Model
Complementary Optic Flow
Our highly efficient GPU algorithm is based on the Complementary
Optic Flow [1] model by Zimmer et al. According to the Middlebury benchmark, it is currently
one of the most accurate optic flow algorithms. Moreover, it is
formulated in a general variational framework which entails that it is flexible and can
easily be extended to new features in the future.

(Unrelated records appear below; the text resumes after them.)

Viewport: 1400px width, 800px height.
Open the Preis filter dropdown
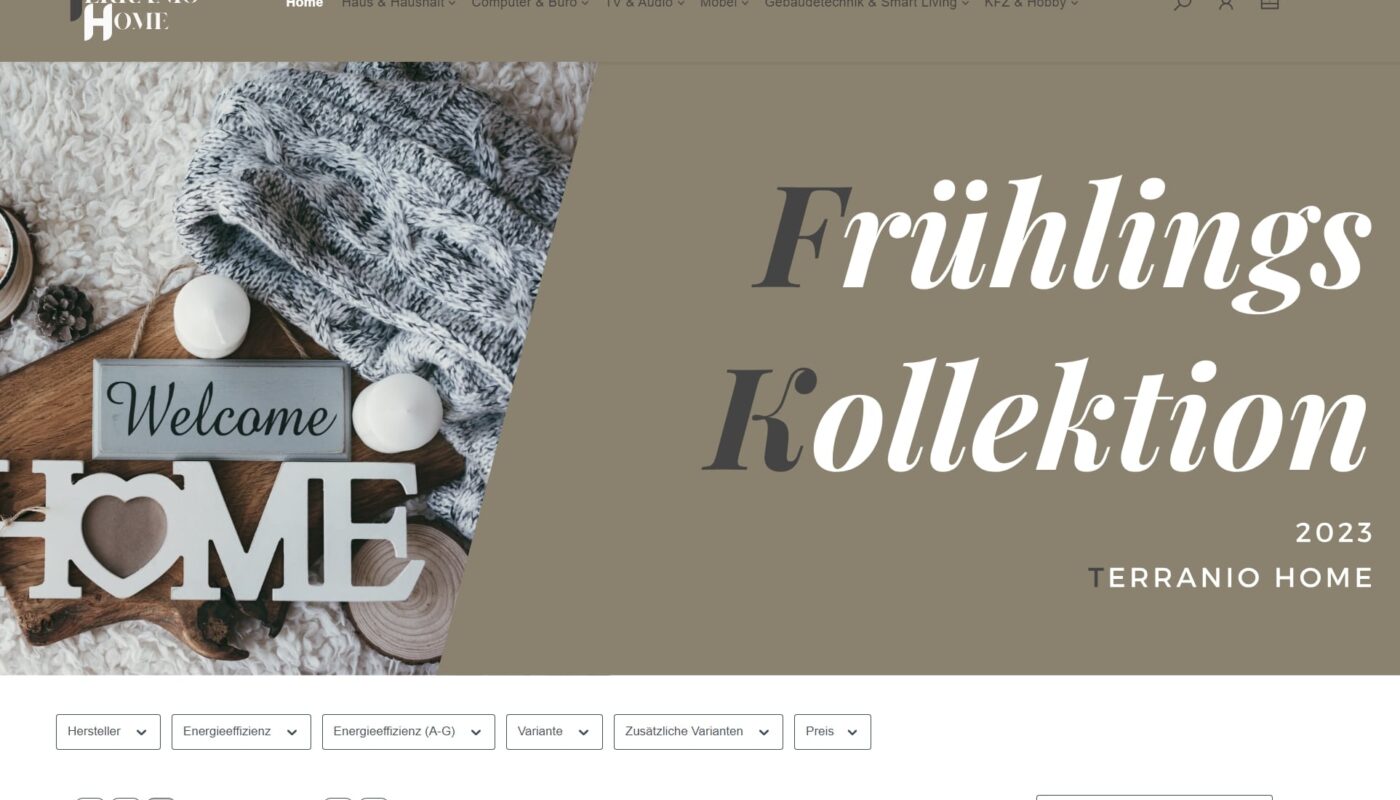click(832, 732)
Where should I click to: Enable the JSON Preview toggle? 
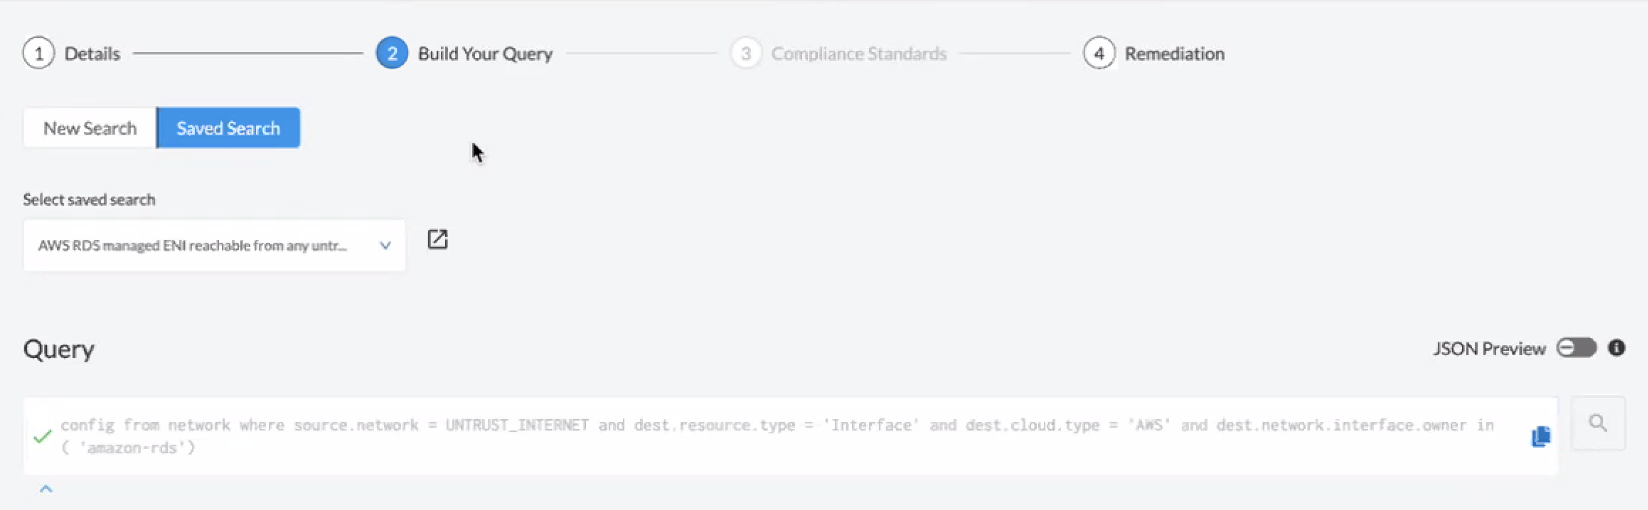(x=1576, y=348)
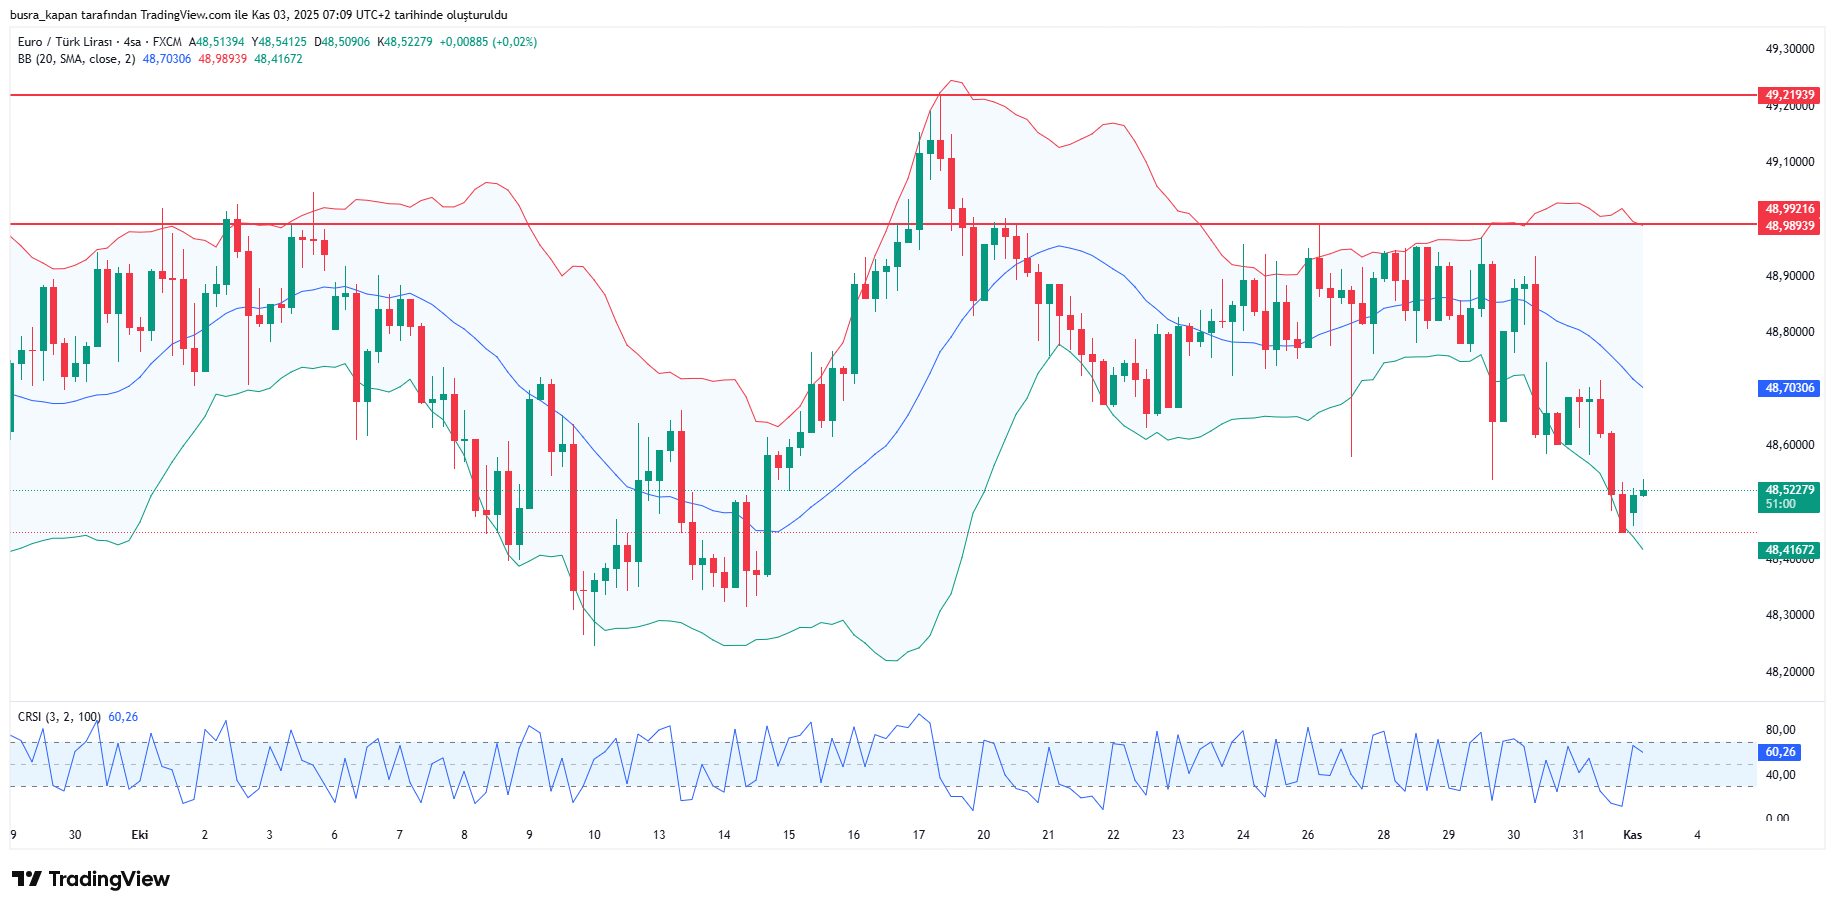Select the CRSI (3, 2, 100) indicator legend
1835x909 pixels.
tap(59, 717)
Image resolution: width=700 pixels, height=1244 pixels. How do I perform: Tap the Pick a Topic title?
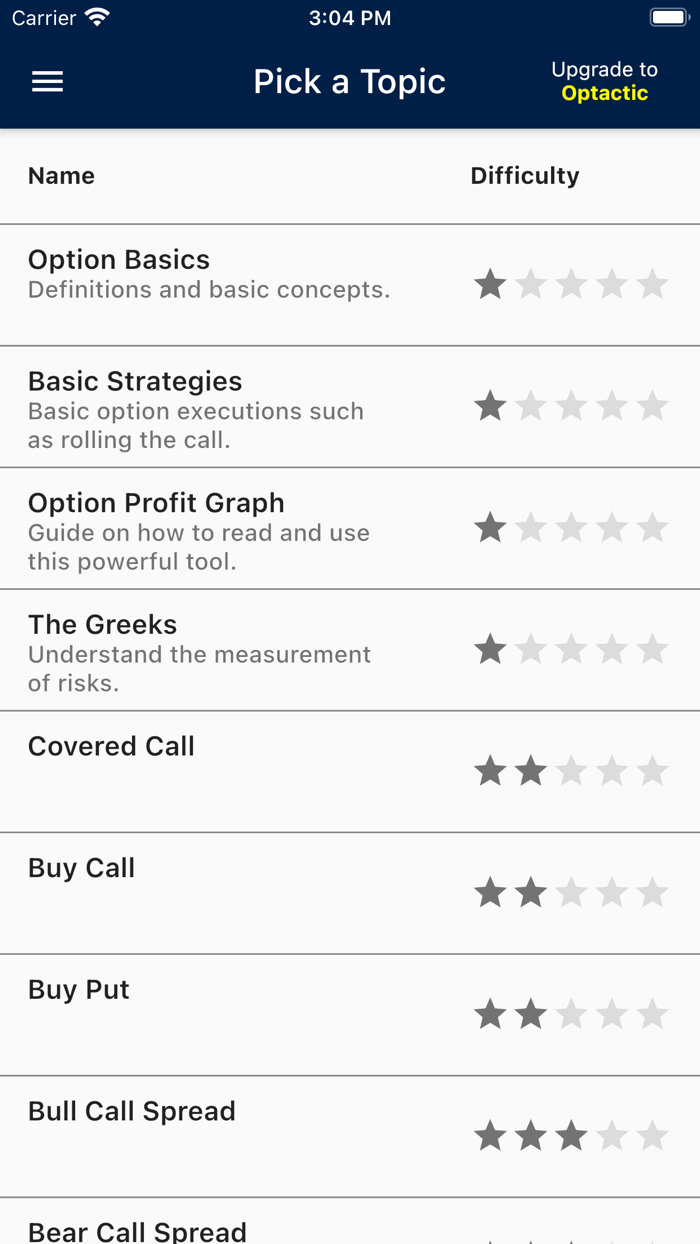(x=350, y=81)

The key idea behind the Complementary Optic Flow model is its anisotropic
regulariser which steers the smoothing in accordance to the constraints imposed in
the data term. As a consequence, data and smoothness term act
‘complementary’, i.e. they support each other instead of
interfering. Such a behaviour is achieved by designing the anisotropic
regulariser in a way that it only smoothes across feature gradients, but not along
them. Thus, the smoothness term still successfully remedies the aperture
problem (fills in information where the data term gives no information), but does not
smooth away important flow features.
Since we are interested in a small runtime, we slightly modified the original
model, and introduced tradeoffs between speed and accuracy. To this end, we resort to
the standard RGB colour space instead of using a HSV colour representation, we propose a
new resampling strategy that profits from hardware acceleration by the graphics card, and we
use a different solver (FED solver) which offers the opportunity to
control the desired stopping time of the process more accurately in favour of a smaller runtime.
References:
[1] |
H. Zimmer, A. Bruhn, J. Weickert, L. Valgaerts, A. Salgado, B. Rosenhahn,
H.P. Seidel: Complementary optic flow. In D. Cremers, Y. Boykov,
A. Blake, F. R. Schmidt (Eds.): Energy Minimization Methods in Computer
Vision and Pattern Recognition (EMMCVPR). Lecture Notes in Computer
Science, Vol. 5681, 207-220, Springer, Berlin, 2009.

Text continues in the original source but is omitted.